As a pediatric urologist, I hear a lot about “potty refusal” from frustrated parents.
“My 5-year-old refuses to poop on the toilet!!!” one mom emailed me.
Another wrote, “My daughter is a nightmare to potty train. She flat-out refuses to go to the bathroom when she clearly needs to. Then she has an accident.”
“Refusal” implies stubborn, willful, unreasonable behavior. But let me offer a more evidence-based explanation: Children who resist using the toilet are either not developmentally ready for toilet training or are chronically constipated. In the second instance, the child’s rectum has become stretched by a pile-up of stool and has lost the tone and sensation needed for complete evacuation.
These kids aren’t exhibiting defiance. They’re just not getting the signal! And they need treatment. No amount of cajoling or incentivizing will change this fact. A stretched rectum won’t respond to promises of M&Ms or screen time or to behavioral therapy.
When potty refusal usually happens
With many kids, potty refusal strikes around age 2, when they start toilet training ahead of their preschool’s deadline. Parents seek to get a jump on training, lest the child lose their spot in school.
I totally get it, given how rigidly preschools enforce their potty policies. Problem is, most 2-year-olds are too immature to toilet train. Sure, toddlers and even babies can be taught to pee and poop on the toilet. But don’t be fooled: That’s entirely different from possessing the judgment to heed your body’s signals in a timely manner, not 2 hours or 2 days later.
Many kids who train early develop the holding habit. Gradually, poop piles up in the rectum, an organ not designed for storage. The stool mass dries out and hardens, so pooping hurts. A lot. So, kids further delay pooping, more stool piles up, and the rectum stretches further, compromising its tone and sensation mechanism.
In other words, the child literally cannot squeeze out a complete bowel movement or even feel the urge to poop.
But what adults perceive is a lack of cooperation: “refusal.”
In some kids, the enlarged rectum presses against and aggravates the nearby bladder nerves. The bladder contracts and empties without warning. So, now the child appears to be “refusing” to pee in the potty, too.
Chronic constipation could be the root cause of why a toddler refuses to potty train
My research has found that children potty trained before age 2 have triple the risk of developing chronic constipation and daytime pee accidents than children trained between 2 and 3. This doesn’t mean 2 1/2-year-olds are in the clear, but the odds are especially high for kids under 2.
Chronic constipation not only leads to enuresis (daytime pee accidents and bedwetting) but also encopresis (poop accidents). In some kids, the rectum becomes so floppy that stool just drops out of the desensitized rectum, without the child noticing. If preschools eliminated potty-training deadlines, many cases of “potty refusal” could be avoided. But early toilet training is just one cause of chronic constipation. Kids become constipated for many reasons—genetics, modern toilets (which take us out of the natural squat position), fear of pooping outside the home—and these children get called “refusers,” too.

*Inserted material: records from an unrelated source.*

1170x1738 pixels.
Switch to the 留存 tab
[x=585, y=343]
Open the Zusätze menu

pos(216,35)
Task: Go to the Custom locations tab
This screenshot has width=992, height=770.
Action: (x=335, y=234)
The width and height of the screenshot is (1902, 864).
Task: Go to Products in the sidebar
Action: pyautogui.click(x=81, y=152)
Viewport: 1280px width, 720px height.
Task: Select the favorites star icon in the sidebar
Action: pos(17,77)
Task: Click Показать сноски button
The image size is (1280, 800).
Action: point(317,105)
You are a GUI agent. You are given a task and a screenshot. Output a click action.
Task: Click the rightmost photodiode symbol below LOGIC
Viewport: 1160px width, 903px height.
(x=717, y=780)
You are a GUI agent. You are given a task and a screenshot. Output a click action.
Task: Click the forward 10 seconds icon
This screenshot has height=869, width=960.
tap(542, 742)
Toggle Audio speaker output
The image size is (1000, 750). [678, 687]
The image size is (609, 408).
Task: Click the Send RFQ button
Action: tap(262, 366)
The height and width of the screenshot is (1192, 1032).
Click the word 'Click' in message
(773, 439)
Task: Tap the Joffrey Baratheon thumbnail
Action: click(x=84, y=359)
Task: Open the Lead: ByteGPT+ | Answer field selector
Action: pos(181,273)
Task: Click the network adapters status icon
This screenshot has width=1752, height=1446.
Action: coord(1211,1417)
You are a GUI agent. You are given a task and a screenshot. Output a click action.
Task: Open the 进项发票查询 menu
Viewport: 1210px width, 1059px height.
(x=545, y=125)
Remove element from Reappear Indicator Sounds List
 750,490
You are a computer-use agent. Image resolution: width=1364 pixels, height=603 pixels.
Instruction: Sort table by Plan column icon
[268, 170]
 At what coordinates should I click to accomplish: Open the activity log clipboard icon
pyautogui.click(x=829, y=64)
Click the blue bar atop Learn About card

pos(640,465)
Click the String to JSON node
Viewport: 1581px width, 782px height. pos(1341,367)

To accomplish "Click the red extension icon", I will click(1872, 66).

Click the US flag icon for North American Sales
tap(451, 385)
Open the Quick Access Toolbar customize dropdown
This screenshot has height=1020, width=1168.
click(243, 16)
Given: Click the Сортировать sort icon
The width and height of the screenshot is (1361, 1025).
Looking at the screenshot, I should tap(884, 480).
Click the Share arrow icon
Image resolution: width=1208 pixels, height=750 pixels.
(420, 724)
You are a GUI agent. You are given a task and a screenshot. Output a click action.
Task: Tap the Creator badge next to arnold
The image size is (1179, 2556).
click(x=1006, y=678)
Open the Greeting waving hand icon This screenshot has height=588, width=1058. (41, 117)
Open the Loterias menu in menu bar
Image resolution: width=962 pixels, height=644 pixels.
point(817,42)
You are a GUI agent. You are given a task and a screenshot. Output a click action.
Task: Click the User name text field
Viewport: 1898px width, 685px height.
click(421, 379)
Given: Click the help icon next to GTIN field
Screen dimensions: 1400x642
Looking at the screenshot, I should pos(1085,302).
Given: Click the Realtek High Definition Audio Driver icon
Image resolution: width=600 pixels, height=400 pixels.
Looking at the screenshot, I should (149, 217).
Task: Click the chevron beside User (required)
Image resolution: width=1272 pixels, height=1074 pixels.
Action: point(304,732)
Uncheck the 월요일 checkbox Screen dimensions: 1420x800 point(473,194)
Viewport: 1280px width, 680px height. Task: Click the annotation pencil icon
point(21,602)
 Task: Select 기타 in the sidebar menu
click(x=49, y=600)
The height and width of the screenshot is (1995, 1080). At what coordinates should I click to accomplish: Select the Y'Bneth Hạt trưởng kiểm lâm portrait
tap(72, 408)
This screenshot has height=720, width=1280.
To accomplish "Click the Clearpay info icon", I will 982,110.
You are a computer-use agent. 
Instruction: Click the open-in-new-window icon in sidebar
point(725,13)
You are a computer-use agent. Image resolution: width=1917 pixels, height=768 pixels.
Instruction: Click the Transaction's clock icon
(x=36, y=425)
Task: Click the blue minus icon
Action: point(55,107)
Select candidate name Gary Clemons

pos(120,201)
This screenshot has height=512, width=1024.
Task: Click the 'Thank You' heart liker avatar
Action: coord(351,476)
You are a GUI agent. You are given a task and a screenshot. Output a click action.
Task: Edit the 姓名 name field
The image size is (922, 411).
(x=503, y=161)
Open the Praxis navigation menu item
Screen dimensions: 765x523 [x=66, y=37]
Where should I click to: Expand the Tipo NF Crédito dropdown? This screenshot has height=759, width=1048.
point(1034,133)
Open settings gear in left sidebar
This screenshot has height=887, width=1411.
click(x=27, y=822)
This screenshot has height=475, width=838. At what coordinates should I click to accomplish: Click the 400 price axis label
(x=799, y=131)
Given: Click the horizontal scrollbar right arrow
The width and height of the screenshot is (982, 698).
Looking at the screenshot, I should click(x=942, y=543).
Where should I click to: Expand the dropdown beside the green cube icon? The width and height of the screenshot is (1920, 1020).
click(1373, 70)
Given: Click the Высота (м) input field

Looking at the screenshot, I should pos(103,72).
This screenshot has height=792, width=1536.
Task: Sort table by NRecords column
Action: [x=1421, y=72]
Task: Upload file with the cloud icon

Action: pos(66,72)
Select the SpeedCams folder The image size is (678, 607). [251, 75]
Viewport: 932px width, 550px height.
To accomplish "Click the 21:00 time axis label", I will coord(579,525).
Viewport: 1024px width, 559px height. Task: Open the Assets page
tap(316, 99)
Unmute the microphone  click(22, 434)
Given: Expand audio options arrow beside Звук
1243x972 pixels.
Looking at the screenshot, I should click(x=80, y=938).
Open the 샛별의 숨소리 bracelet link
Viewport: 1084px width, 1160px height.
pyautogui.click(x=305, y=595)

How is chronic constipation treated?
While I advocate a laissez-faire approach to toilet training, I recommend a proactive approach to treating constipation and helping the child overcome the habit of delaying poop. A combination of laxatives (to soften poop) and enemas (to clean out the rectum) is typically needed. The regimen I recommend, the Modified O’Regan Protocol, aka M.O.P., is spelled out in the M.O.P. Anthology.
But most kids don’t get the treatment they need because they’ve been labeled “strong-willed” or “refusers.” Schools typically refer these kids for behavioral counseling or advise parents to “say nothing,” on the theory that kids will start cooperating if they aren’t badgered.
But kids with “toileting refusal” don’t need help cooperating; they need help pooping!
Left untreated or under-treated, chronic constipation often worsens. I have a huge caseload of teenage patients with enuresis and/or encopresis. In most cases, the red flags were apparent by age 3. But the parents were told, “This too shall pass.”
Several studies connect potty “refusal” with constipation. By and large, these studies were conducted by psychiatrists and behavioral specialists, not by GI doctors or urologists, and important conclusions were overlooked.
For example, in a study that tracked nearly 400 children, over 24% developed “stool toileting refusal (STR).” Among this group, 93% of the kids showed signs of constipation—such as hard bowel movements and painful pooping—before the onset of STR. (Italics are mine.)
In other words, these kids started toilet training with a condition that makes toilet training impossible! Yet they were labeled “refusers.”
Let’s retire the term “potty refusal,” recognize the underlying constipation, and get these kids the treatment they need.